Abstract Background Prolonged cytotoxic concentrations of cytarabine (CA) are required for maximum cytotoxicity. DepoCyt is a human liposomal cytarabine (LC) product that lasts longer in plasma and CSF compared with free CA (FC). The use of LC has not been evaluated in dogs. Objectives To perform a LC pharmacokinetic (PK) study when administered SC in dogs. Animals Five healthy female beagles. Methods Three‐period, 3‐treatment, nonblinded, randomized, and crossover design, including a pilot study.
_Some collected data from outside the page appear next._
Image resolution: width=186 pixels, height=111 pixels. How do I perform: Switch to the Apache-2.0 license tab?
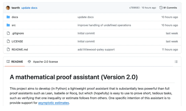(x=43, y=62)
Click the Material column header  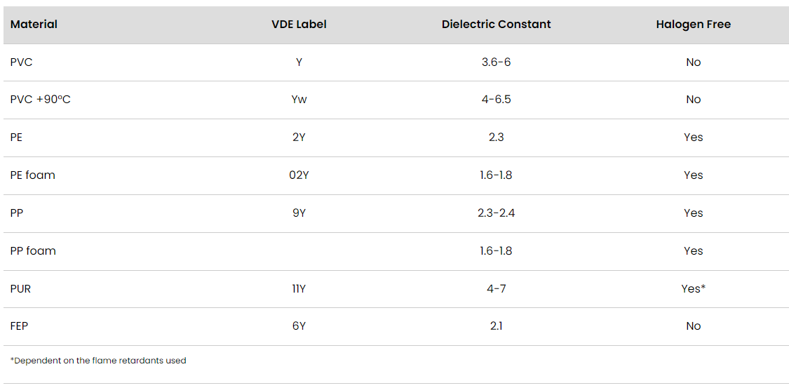coord(34,25)
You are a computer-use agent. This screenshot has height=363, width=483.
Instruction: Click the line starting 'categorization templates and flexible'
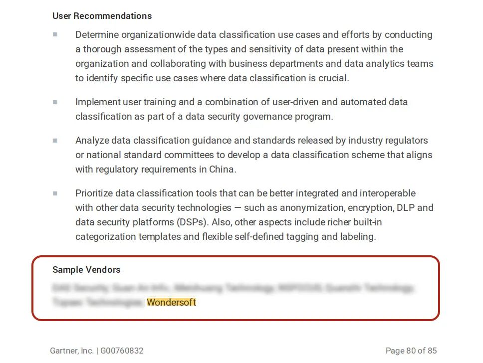(226, 237)
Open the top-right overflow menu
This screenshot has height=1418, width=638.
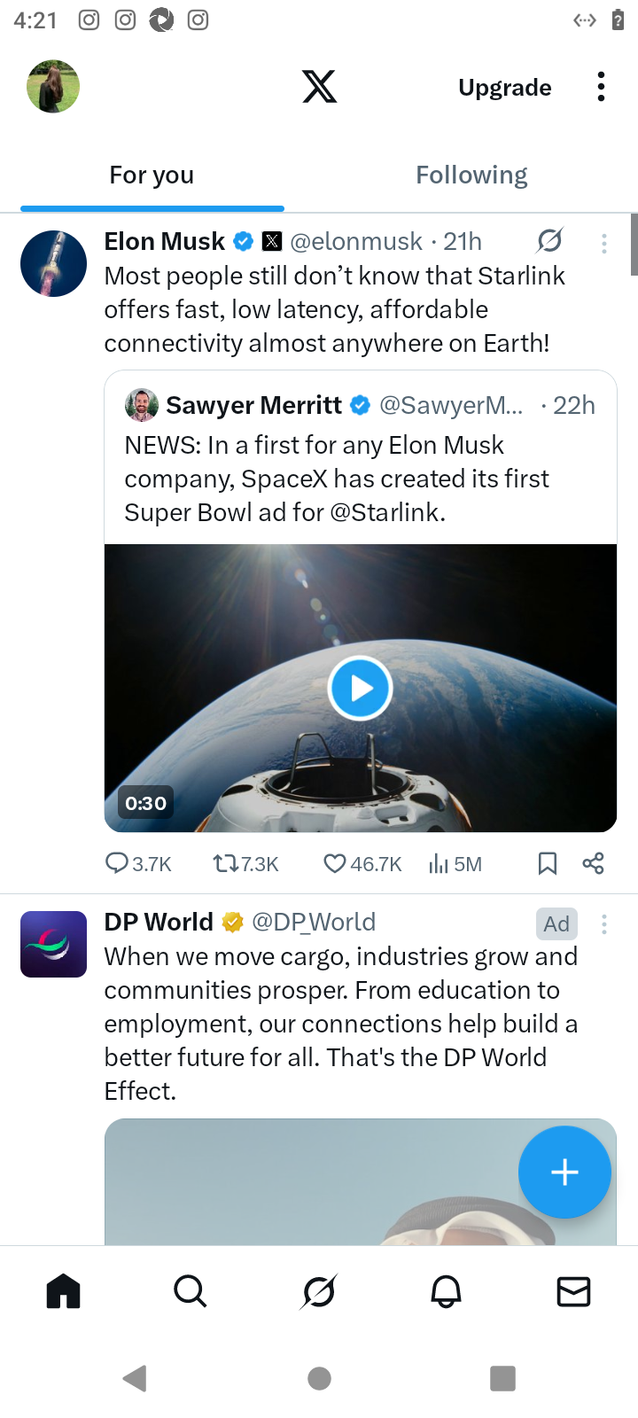pyautogui.click(x=601, y=87)
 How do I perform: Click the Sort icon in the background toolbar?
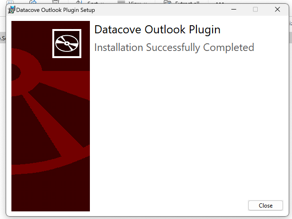78,2
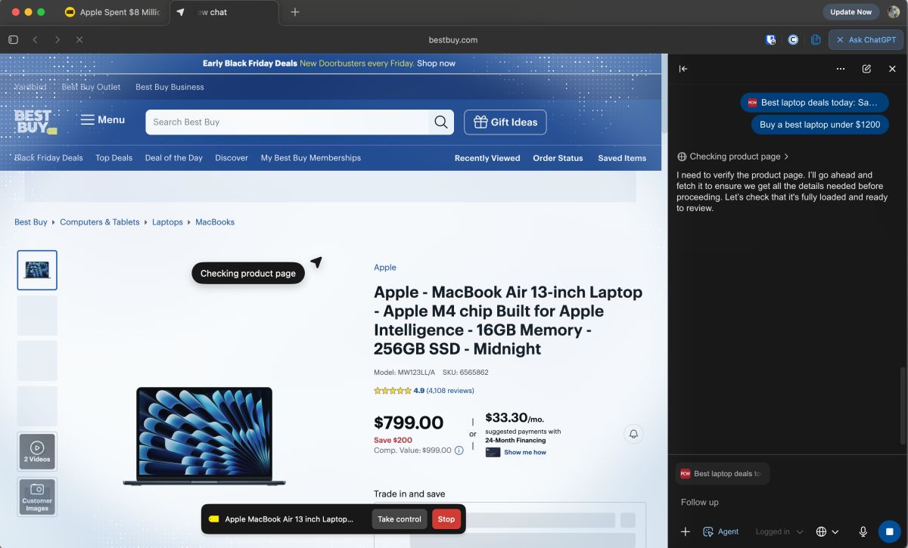Start a new chat with compose icon

[x=866, y=69]
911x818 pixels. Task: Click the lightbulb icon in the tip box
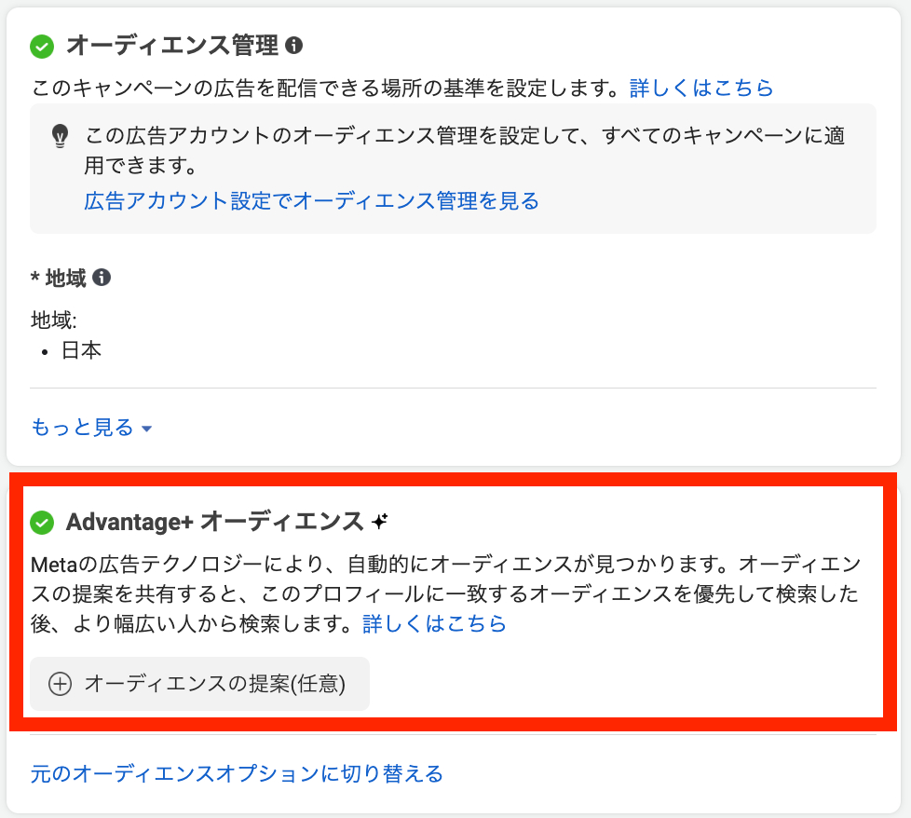coord(61,136)
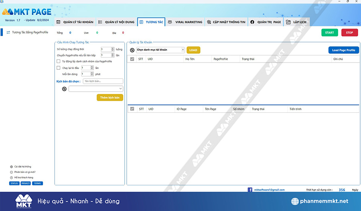Click the swap arrows icon beside Tương Tác Bằng PageProfile
The image size is (361, 211).
click(x=8, y=32)
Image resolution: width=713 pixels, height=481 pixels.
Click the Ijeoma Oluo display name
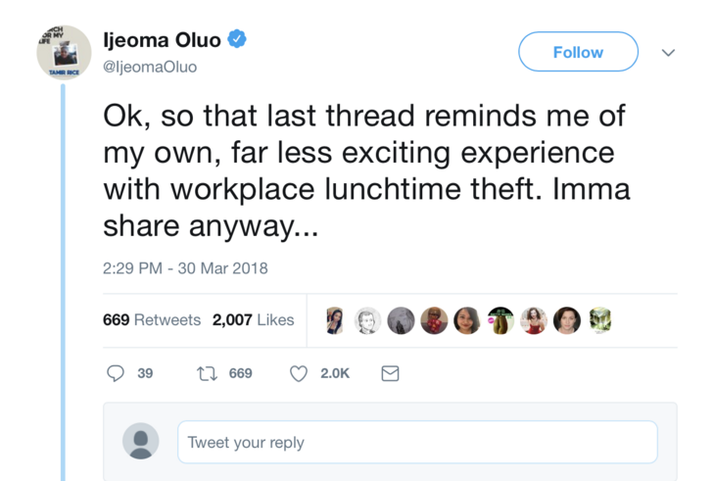click(x=162, y=41)
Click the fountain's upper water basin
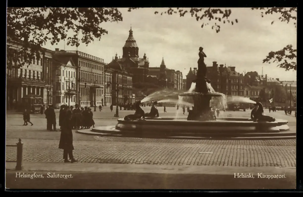The image size is (303, 197). tap(201, 94)
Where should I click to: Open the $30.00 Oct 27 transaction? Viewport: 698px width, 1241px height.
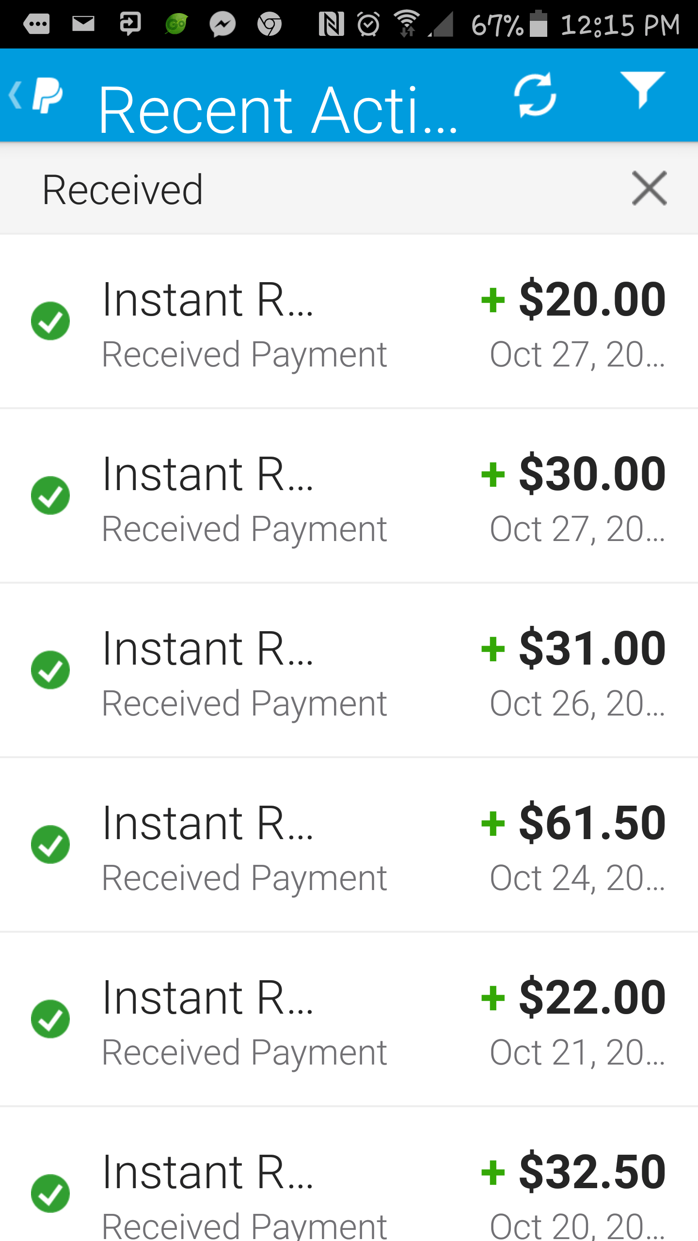[349, 496]
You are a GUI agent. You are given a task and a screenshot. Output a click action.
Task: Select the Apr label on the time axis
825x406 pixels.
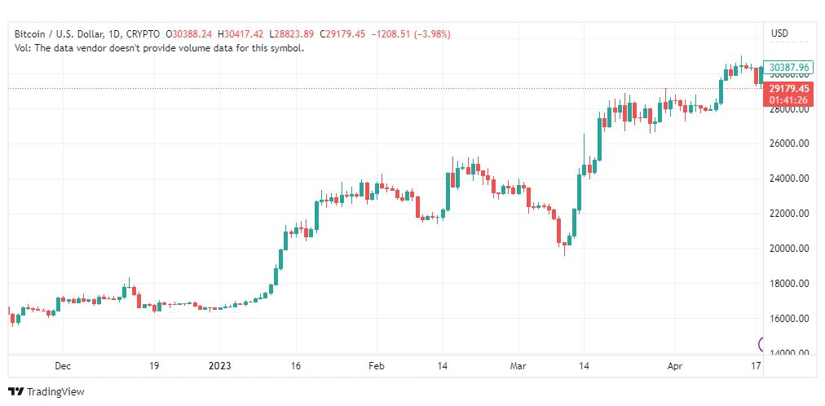(673, 366)
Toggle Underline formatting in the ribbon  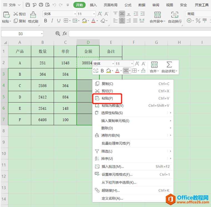click(59, 21)
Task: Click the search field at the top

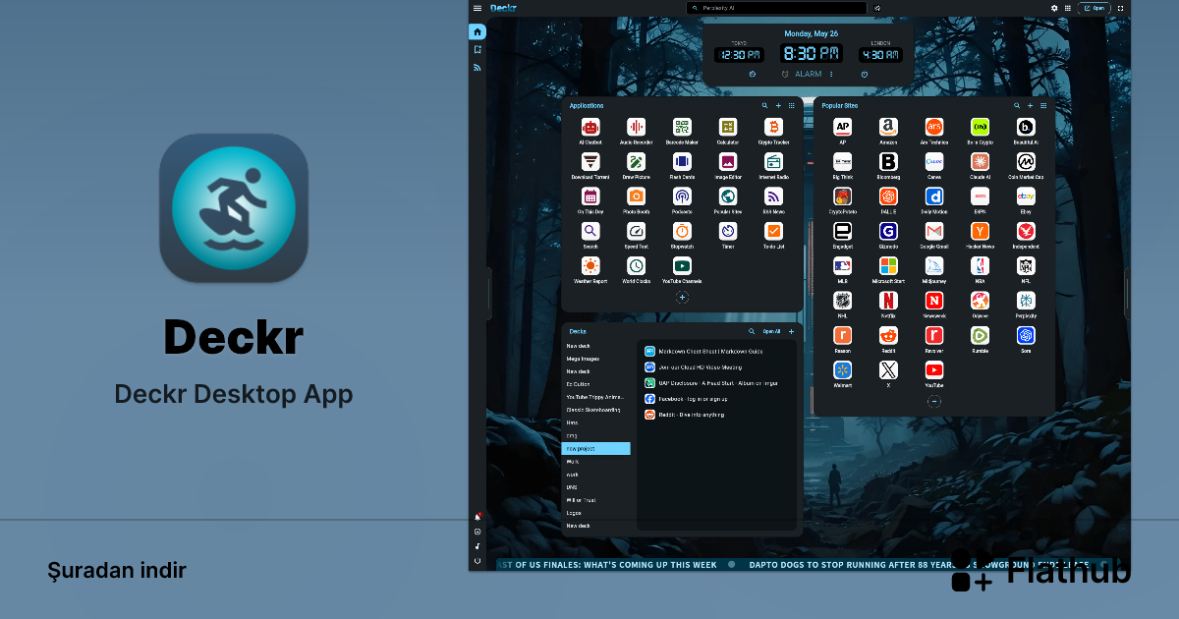Action: (776, 8)
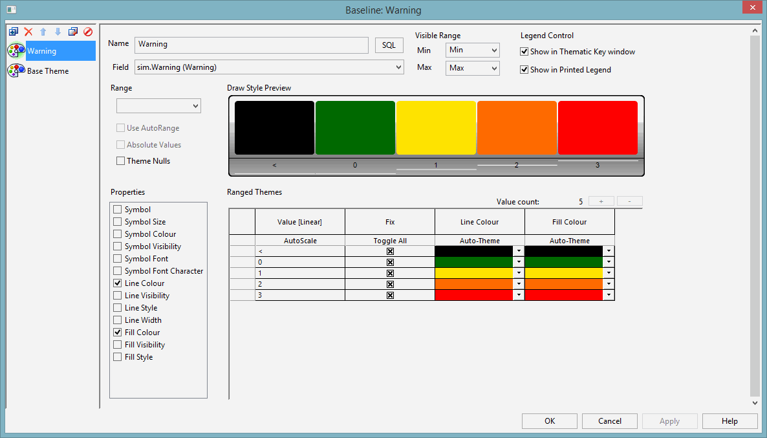Delete the selected theme using the red X icon

coord(28,31)
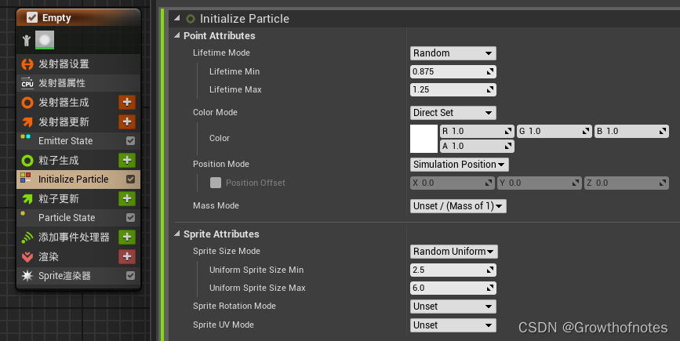The height and width of the screenshot is (341, 680).
Task: Open the Sprite Size Mode dropdown
Action: (x=453, y=252)
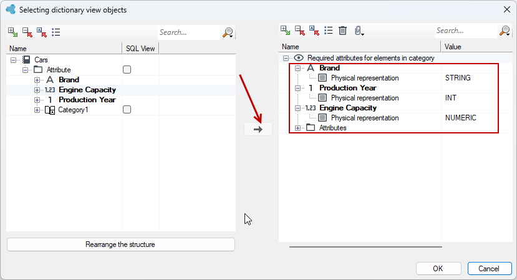
Task: Toggle the SQL View checkbox for Category1
Action: pyautogui.click(x=127, y=110)
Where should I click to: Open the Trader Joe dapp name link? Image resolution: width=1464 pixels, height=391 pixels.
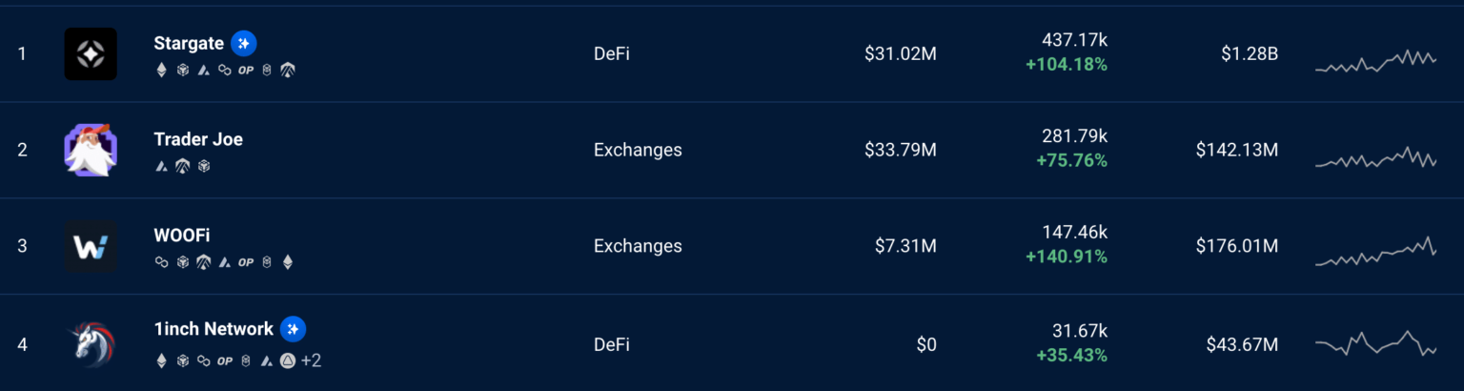198,139
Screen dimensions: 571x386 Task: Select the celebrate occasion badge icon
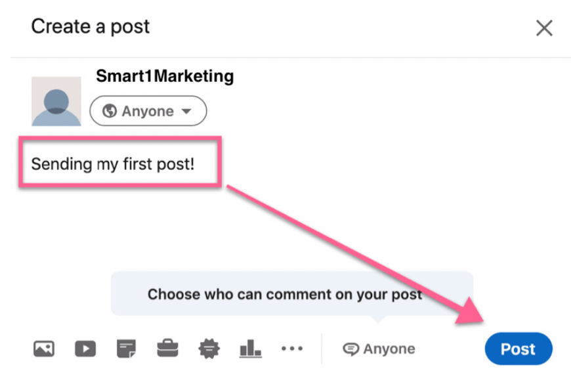coord(208,349)
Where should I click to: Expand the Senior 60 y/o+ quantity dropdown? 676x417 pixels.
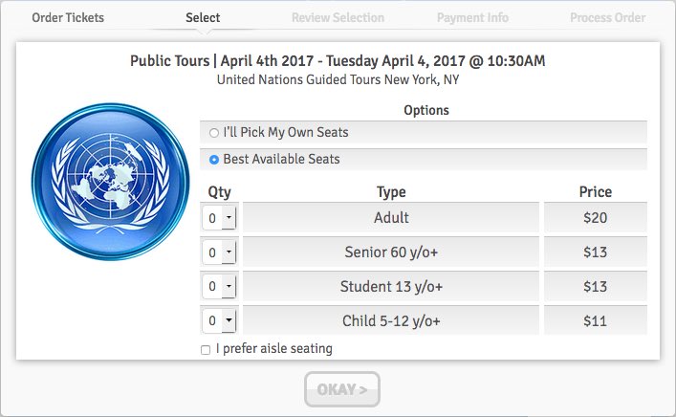tap(220, 252)
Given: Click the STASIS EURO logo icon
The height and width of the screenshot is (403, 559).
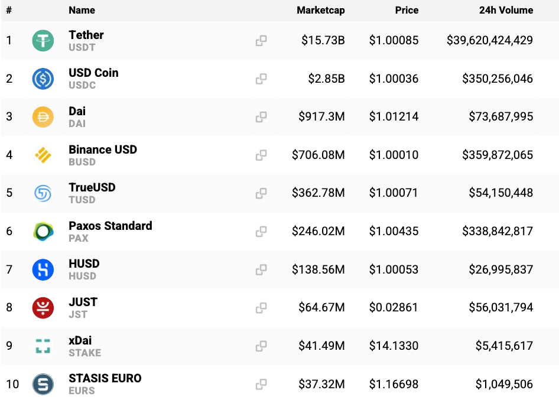Looking at the screenshot, I should 43,384.
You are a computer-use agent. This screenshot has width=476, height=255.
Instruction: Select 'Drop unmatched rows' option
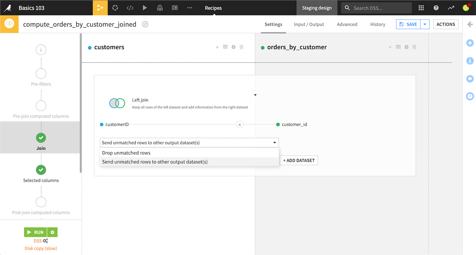click(126, 153)
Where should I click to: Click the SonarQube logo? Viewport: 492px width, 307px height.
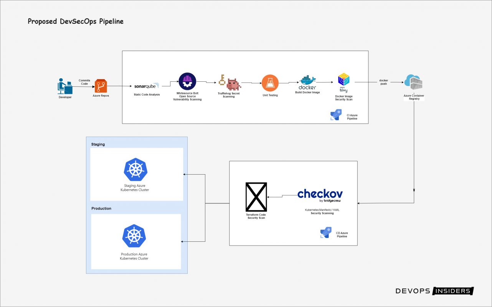tap(147, 86)
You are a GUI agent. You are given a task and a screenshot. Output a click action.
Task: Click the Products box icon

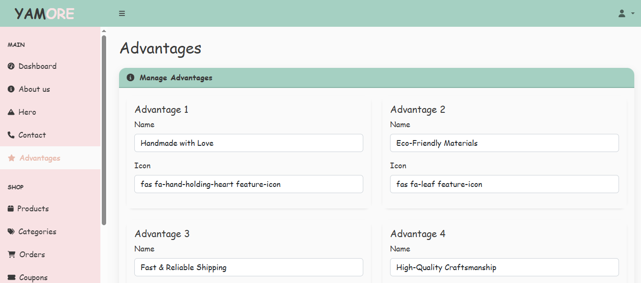[11, 209]
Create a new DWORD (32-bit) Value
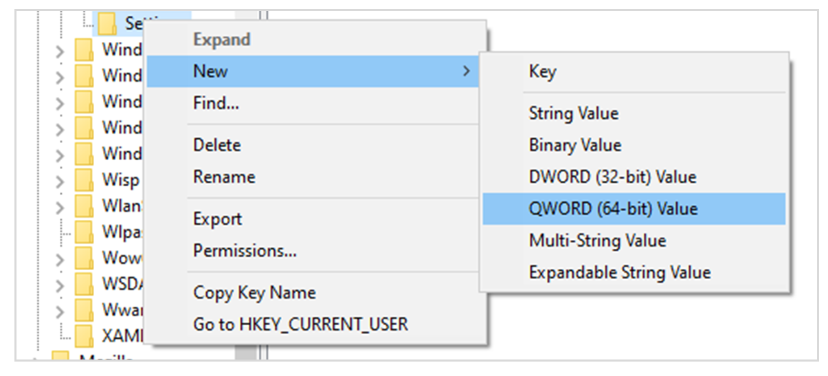 (612, 177)
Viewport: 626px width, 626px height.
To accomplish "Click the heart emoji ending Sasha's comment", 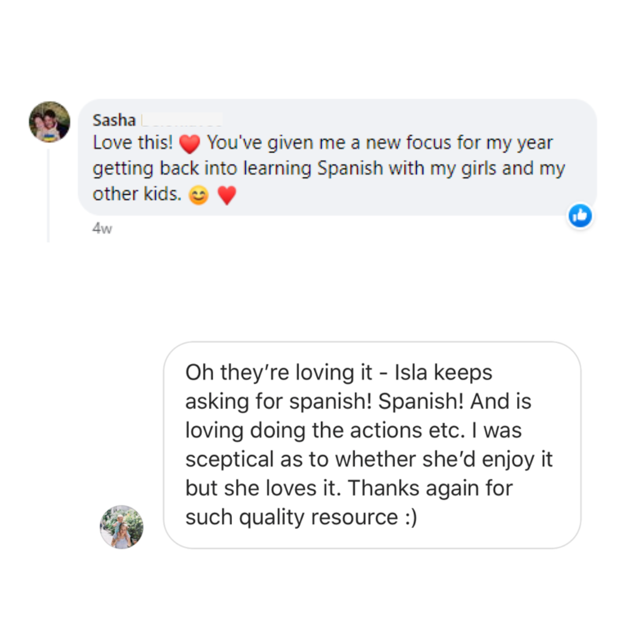I will click(227, 196).
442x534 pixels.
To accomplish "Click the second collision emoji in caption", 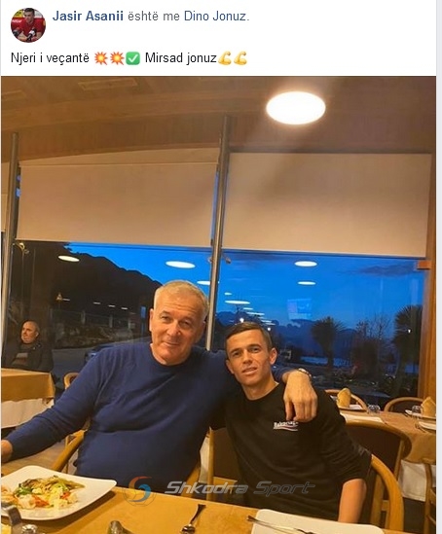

LC was administered at 50 mg/m2 SC and FC was administered at 25 and 50 mg/m2 SC and IV. Plasma CA concentrations were measured until 240, 72, and 8 hours after SC LC, SC FC, and IV FC administration, respectively. CA plasma concentrations were quantitated by ultra‐high‐performance liquid chromatography with mass spectrometry (MS/MS) detection and concentration‐time profiles were evaluated by noncompartmental analysis. Results Subcutaneous LC administration resulted in a maximum plasma concentration of 26.3 to 59.78 ng/mL, time to reach maximum plasma concentration of 2 hours, area under the concentration‐time curve to last measurable concentration of 669.3 to 1126 h × ng/mL, and plasma bioavailability (%F) of 19.6% to 31.3%. The PK profiles of FC after SC and IV administration differed when compared with LC. Conclusions and Clinical Importance In healthy dogs, SC LC administration at 50 mg/m2 results in measurable plasma CA concentrations, is apparently safe and well tolerated, but does not result in prolonged cytotoxic plasma concentrations. Poor absorption of LC prevented establishment of a complete LC PK profile.